* [What is needed] Search the records for the word "computer" and report each line that has it.
□ □ □
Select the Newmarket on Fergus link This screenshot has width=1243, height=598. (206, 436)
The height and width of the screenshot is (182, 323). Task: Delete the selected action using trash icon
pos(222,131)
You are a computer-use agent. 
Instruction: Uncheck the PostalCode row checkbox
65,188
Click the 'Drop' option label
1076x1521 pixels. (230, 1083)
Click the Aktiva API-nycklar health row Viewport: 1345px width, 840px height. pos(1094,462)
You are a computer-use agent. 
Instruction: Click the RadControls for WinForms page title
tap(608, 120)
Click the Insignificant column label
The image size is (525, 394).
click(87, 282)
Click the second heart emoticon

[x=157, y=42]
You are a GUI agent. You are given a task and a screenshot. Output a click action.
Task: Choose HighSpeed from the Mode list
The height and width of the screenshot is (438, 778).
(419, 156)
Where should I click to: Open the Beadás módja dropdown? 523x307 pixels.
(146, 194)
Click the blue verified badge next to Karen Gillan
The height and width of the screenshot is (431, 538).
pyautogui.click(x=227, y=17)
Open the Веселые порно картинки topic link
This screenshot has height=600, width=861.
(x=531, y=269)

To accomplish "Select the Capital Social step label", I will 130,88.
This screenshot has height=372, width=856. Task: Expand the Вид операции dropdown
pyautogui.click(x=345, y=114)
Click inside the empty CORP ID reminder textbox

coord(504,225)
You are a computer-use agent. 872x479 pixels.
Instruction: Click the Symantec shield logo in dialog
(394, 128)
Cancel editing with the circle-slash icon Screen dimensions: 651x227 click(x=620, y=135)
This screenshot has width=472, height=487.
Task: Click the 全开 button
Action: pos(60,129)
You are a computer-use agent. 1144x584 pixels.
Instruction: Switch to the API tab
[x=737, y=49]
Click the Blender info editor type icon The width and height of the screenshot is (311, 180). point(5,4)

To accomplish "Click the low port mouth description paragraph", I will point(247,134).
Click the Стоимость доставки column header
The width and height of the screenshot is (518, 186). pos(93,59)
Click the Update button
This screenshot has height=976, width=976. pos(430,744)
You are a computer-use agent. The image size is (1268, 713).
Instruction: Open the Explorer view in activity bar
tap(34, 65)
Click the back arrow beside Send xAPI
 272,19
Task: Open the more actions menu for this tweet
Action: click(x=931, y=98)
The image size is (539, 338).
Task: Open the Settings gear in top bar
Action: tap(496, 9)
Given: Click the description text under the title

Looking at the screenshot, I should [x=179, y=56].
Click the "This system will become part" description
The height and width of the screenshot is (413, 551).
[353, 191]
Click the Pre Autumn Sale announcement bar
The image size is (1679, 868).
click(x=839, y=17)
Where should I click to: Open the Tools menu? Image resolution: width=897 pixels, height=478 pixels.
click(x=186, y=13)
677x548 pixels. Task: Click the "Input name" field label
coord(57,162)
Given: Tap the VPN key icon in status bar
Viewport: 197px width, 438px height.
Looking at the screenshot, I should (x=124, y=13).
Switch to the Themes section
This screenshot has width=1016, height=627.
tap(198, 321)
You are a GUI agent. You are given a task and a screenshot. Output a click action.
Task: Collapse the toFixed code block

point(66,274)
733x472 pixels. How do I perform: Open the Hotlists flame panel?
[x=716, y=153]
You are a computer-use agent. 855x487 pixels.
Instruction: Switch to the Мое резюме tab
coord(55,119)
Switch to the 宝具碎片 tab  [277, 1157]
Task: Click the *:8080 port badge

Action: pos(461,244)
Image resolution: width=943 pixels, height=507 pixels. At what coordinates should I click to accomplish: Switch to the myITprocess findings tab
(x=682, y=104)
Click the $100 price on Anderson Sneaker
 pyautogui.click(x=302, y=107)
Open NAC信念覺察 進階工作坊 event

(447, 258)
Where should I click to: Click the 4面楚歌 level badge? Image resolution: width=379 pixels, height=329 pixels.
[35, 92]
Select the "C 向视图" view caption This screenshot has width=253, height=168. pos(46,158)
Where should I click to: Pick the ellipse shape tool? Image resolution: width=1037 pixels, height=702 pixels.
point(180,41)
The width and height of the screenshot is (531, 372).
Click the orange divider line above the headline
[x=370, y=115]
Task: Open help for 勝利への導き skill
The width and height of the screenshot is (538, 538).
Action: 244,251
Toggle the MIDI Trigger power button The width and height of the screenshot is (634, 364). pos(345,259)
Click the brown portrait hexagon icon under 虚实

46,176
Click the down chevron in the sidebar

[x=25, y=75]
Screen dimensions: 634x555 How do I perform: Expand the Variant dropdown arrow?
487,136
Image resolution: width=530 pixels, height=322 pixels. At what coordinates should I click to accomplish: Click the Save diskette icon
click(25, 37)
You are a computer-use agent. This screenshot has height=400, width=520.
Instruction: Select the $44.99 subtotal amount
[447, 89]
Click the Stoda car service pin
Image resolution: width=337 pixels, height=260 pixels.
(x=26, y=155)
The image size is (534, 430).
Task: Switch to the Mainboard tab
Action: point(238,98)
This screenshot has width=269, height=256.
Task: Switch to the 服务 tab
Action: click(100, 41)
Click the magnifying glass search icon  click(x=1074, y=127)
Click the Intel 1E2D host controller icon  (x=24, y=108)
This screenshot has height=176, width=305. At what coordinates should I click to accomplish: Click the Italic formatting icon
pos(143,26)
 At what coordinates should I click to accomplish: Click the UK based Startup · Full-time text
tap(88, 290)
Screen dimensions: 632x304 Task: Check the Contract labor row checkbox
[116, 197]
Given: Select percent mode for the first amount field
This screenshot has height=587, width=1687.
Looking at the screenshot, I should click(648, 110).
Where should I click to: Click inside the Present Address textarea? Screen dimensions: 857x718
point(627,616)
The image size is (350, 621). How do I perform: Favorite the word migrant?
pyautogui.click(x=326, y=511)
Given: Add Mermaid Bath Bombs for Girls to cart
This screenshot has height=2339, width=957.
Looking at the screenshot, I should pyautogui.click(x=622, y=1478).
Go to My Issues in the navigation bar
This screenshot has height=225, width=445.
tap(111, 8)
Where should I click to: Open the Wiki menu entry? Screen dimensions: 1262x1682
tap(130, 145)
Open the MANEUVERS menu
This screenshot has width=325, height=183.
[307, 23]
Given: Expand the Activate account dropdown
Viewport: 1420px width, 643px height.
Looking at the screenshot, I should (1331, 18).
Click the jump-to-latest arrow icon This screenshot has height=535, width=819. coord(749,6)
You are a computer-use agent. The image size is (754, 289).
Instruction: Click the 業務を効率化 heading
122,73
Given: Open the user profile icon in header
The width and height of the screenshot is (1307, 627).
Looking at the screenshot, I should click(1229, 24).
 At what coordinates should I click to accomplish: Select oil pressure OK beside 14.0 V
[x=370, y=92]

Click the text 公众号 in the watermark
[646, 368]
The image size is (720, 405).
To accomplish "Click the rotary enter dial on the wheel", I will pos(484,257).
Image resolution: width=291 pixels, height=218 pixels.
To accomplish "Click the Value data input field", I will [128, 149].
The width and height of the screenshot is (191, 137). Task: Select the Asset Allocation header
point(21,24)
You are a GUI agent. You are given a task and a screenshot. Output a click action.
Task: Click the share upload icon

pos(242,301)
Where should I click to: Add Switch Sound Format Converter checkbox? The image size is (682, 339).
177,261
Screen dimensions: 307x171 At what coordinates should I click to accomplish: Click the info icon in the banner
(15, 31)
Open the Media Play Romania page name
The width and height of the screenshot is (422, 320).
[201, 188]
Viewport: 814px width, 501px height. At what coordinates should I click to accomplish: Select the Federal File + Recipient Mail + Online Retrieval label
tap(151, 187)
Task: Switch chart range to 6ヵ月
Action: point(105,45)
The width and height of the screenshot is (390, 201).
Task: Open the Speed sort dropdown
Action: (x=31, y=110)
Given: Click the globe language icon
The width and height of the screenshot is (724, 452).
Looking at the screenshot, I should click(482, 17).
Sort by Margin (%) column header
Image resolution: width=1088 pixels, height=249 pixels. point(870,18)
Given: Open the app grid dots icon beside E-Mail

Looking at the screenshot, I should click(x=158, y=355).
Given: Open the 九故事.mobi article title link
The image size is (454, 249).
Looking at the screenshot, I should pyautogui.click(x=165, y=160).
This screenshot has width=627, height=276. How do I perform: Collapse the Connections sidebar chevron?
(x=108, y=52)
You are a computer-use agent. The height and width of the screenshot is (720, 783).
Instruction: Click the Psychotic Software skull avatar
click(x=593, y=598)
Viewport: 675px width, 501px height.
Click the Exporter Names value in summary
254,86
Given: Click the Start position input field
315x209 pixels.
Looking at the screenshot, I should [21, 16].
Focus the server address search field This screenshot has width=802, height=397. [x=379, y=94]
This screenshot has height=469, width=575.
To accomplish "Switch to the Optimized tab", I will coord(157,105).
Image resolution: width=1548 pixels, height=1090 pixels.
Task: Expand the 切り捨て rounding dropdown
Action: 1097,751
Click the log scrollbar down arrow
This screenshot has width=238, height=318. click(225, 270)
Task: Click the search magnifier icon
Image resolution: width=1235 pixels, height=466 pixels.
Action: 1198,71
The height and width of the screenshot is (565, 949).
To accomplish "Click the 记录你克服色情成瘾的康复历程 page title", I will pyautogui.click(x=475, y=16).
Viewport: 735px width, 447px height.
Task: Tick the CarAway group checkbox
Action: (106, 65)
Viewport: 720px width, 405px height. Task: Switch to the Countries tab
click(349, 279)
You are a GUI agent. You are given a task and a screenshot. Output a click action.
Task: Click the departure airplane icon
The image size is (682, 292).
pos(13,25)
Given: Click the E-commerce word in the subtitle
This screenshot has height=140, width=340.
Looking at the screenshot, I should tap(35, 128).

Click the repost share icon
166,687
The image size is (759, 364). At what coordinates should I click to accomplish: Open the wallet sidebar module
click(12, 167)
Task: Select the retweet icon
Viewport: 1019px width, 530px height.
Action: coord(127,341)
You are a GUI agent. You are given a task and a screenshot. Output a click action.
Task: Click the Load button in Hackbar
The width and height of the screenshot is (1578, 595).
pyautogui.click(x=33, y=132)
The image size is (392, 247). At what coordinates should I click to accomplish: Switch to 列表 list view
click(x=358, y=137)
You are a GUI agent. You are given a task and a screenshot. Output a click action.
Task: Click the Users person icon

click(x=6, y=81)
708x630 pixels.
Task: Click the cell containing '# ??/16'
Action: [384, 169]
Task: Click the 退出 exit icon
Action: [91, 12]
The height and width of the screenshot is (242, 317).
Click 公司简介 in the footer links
□ □ □
* [Task answer]
You are a computer-use agent. 
You are a computer-use agent. 
You are a computer-use agent. 872x479 pixels.
You are a computer-use agent. 1144x584 pixels.
You are a computer-use agent. The image size is (1268, 713).
You are a computer-use agent. 855x487 pixels.
You are a computer-use agent. This screenshot has height=400, width=520.
You are a computer-use agent. The image size is (754, 289).
You are a computer-use agent. The height and width of the screenshot is (720, 783).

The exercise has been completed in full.